Run 2:41:00 [3] 35.0 km (4:36 / km)
Was a bit apprehensive in the early stages of this run; I wasn't feeling brilliant last night (probably tiredness as much as anything), and the first half-hour wasn't really sparkling, but it gradually built into a very solid effort. I hadn't planned to go quite this long, but once I got into Eltham became confident enough to take on two of the big challenges in this part of the world: the powerline track on the east side of Eltham, then the crossing of Eltham North and St Helena from east to west. It's a few years since I last did the powerline track but seemed to handle it OK (and then had a very good spell on the flatter ground before moving into St Helena). The last 30 minutes was a grind but most of the hills were gone by then: Rosanna Parklands is one of the easier ways to finish a long run. It was slippery underfoot at times after morning rain, but nothing fell during the run itself.

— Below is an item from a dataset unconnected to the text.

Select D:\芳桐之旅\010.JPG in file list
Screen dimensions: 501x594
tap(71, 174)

I went out a little later in the morning than I often do - why spend half the run in a slow-moving rainband when you can instead spend half the run looking east towards a slow-moving rainband? - and got to see the suburbs coming to life on a Saturday morning. If it had been January the sight of a convoy of CFA trucks passing through Eltham, the names on them a roll-call of Melbourne's outer eastern fringe, would have been alarming. Later on there was a Vietnam veterans march in Greensborough - I guess it must be a significant anniversary (will have to check tonight's news to see what it was) - and to finish off the constabulary had collared an alleged malefactor at the Rosanna shops. Having sighted the police, fire brigade, army, navy and air force during the course of the run I only needed the ambos for a full set, but was a bit tired to increase my chances of that by doing an extra loop around the Austin Hospital.

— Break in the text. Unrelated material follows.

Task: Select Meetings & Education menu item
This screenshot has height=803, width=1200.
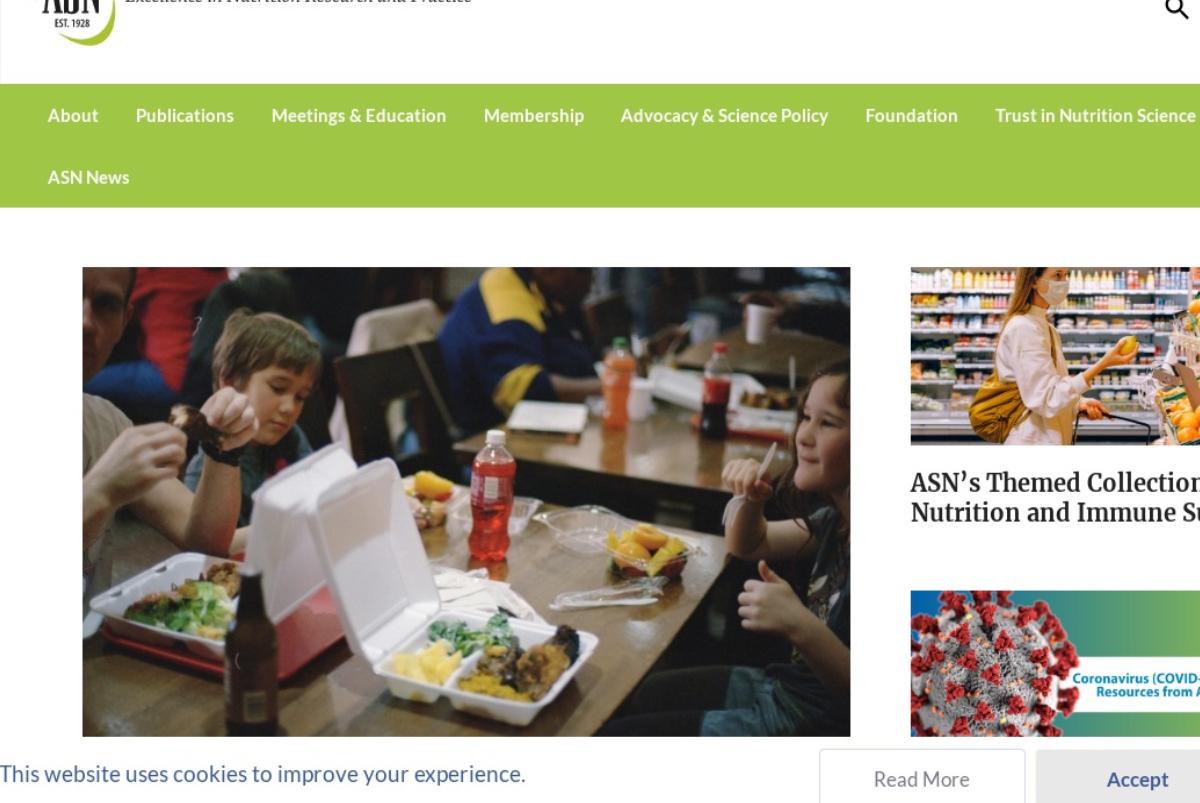Action: (x=359, y=116)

Memo to writers of political bumper stickers: if you get too personal you run the risk that your sticker may be overtaken by events. 'Don't Bugger The Bay Bracks' (produced by the campaign against dredging Port Phillip) looks a bit dated now, although it's not that many years ago that I last sighted an 'Export Fraser Not Uranium'. (A lot of the people who sported those stickers in the 1970s and 1980s probably now regard Malcolm Fraser as the nation's conscience).